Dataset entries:
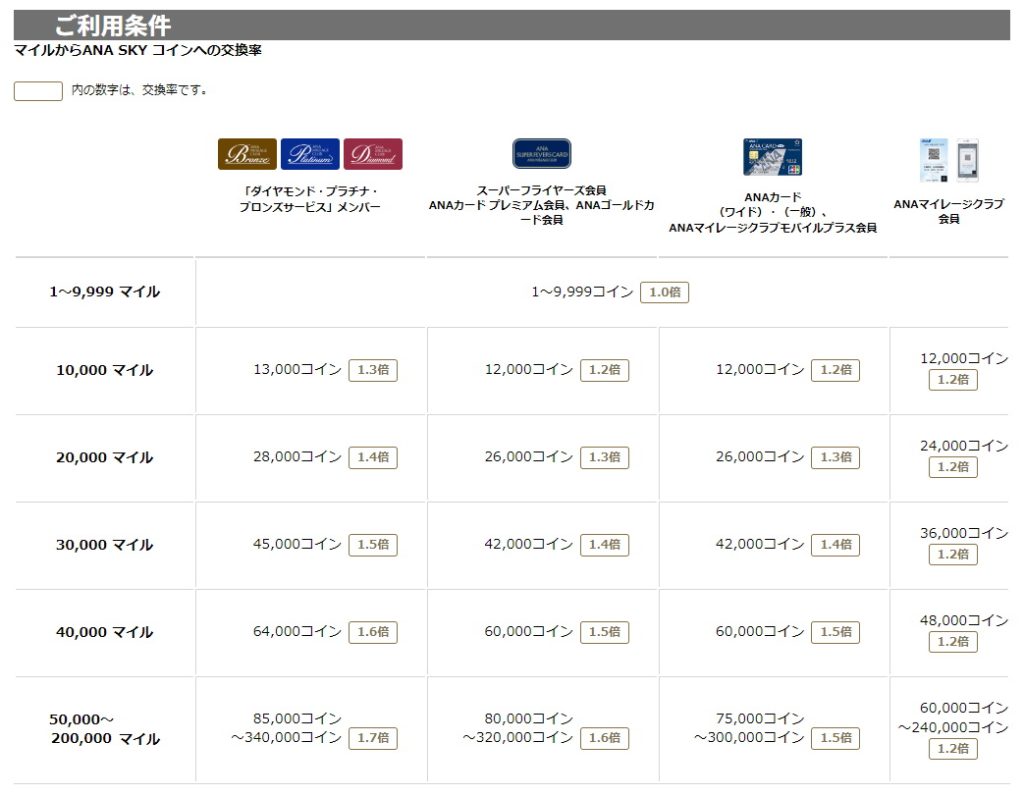Click the 1～9,999コイン text
Screen dimensions: 1024x796
pyautogui.click(x=582, y=292)
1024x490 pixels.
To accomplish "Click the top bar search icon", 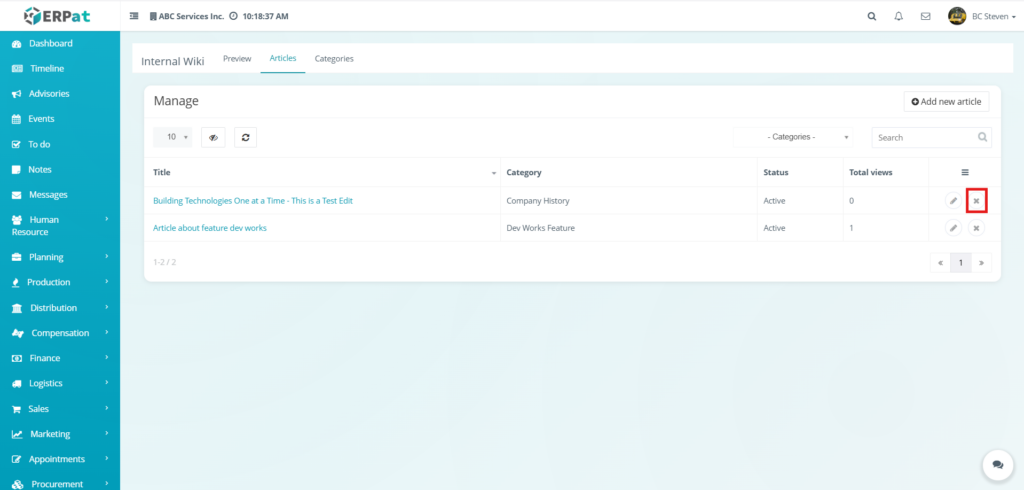I will click(871, 16).
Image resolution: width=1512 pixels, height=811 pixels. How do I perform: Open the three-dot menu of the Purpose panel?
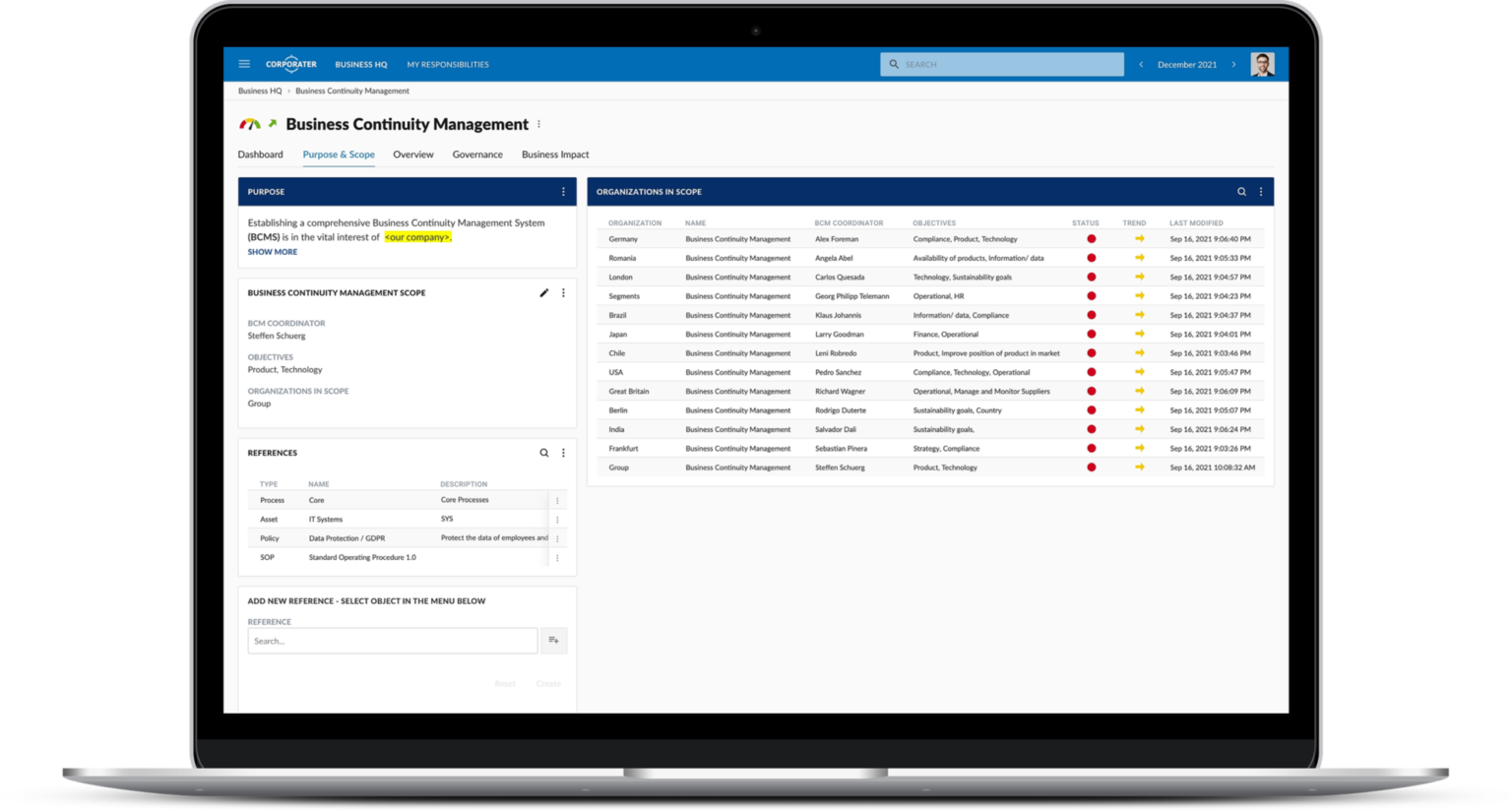click(x=564, y=191)
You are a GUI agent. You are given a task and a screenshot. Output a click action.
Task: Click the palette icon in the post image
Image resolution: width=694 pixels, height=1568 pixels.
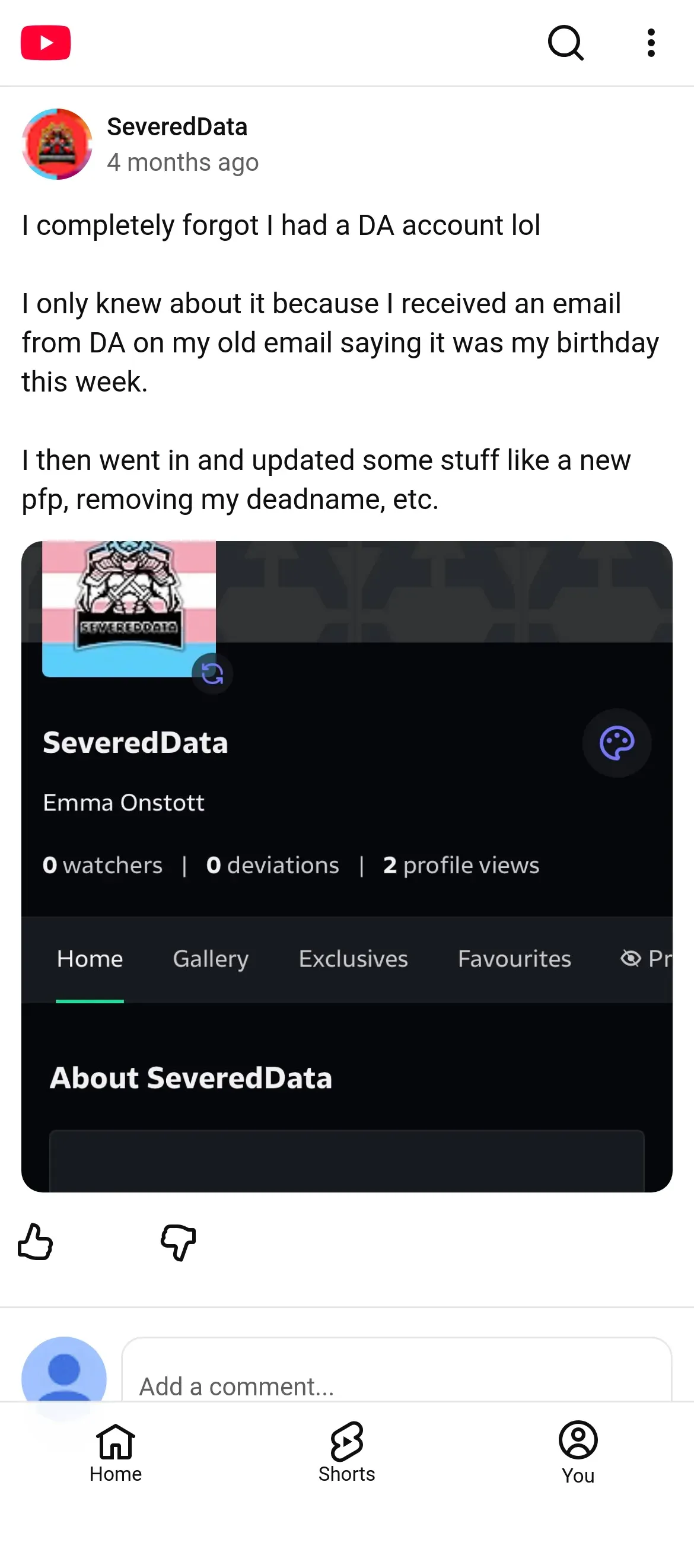point(617,743)
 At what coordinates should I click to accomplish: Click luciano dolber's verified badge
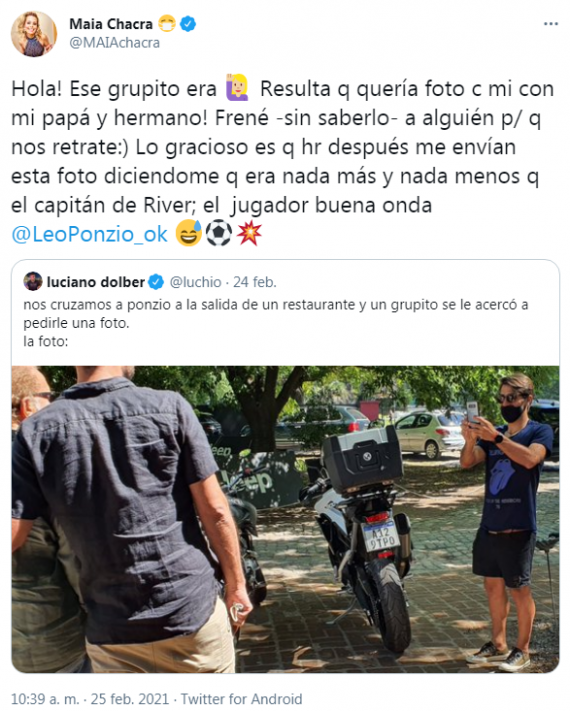(x=156, y=282)
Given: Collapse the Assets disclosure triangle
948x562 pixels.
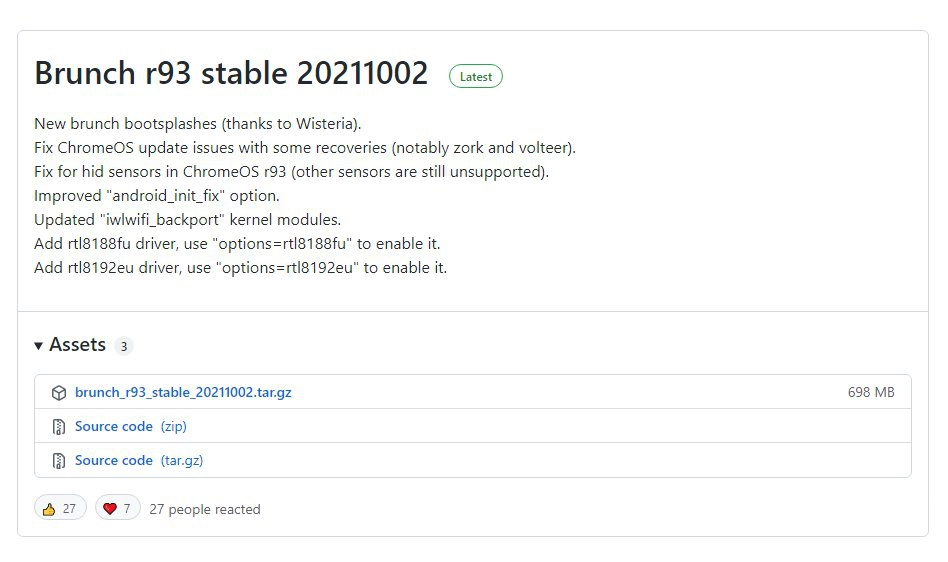Looking at the screenshot, I should point(39,345).
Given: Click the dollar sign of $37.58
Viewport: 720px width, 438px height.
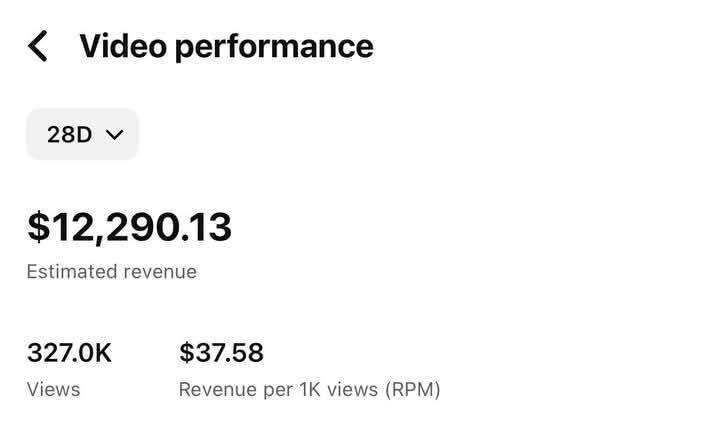Looking at the screenshot, I should pos(186,353).
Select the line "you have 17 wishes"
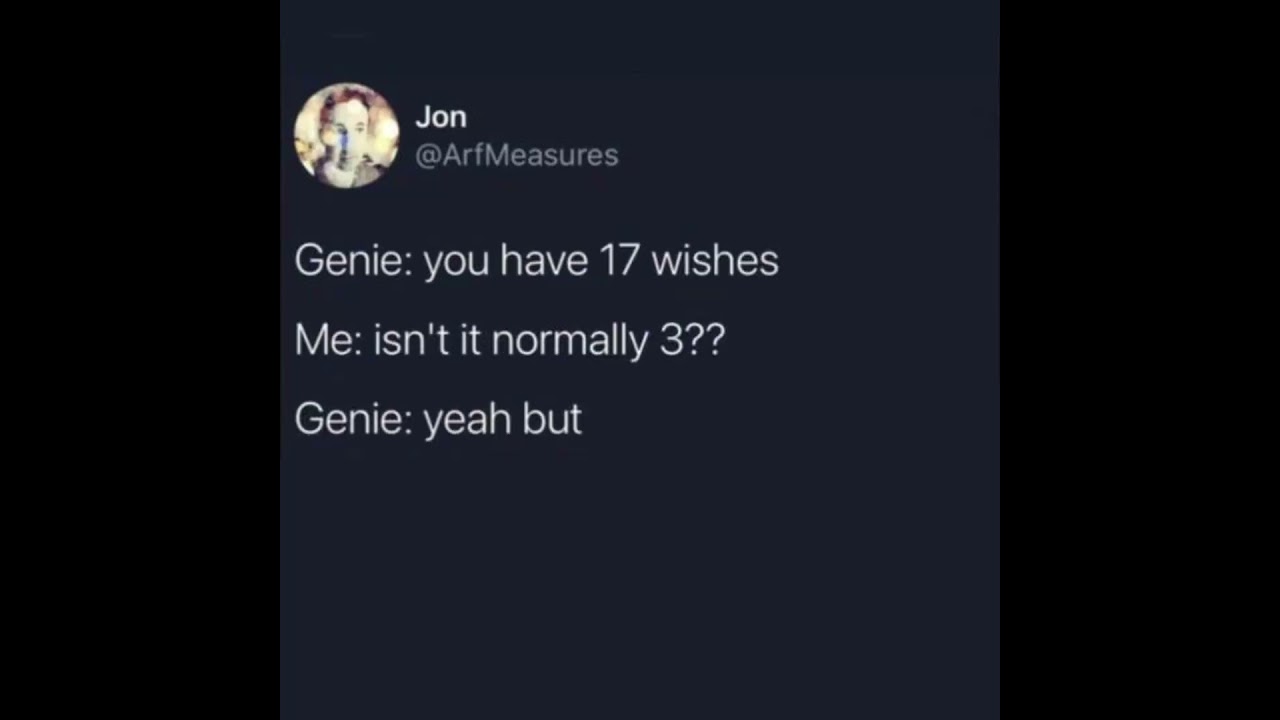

HOW TO COMPLETE THIS TASK:
An exact transcription is needed, covering the line with "948x562 pixels." and every line after it to the end of the entries, but not the pictures.

ANSWER SPACE:
948x562 pixels.
Looking at the screenshot, I should point(39,345).
Given: Click the dollar sign of $37.58
Viewport: 720px width, 438px height.
Looking at the screenshot, I should pos(186,353).
Select the line "you have 17 wishes"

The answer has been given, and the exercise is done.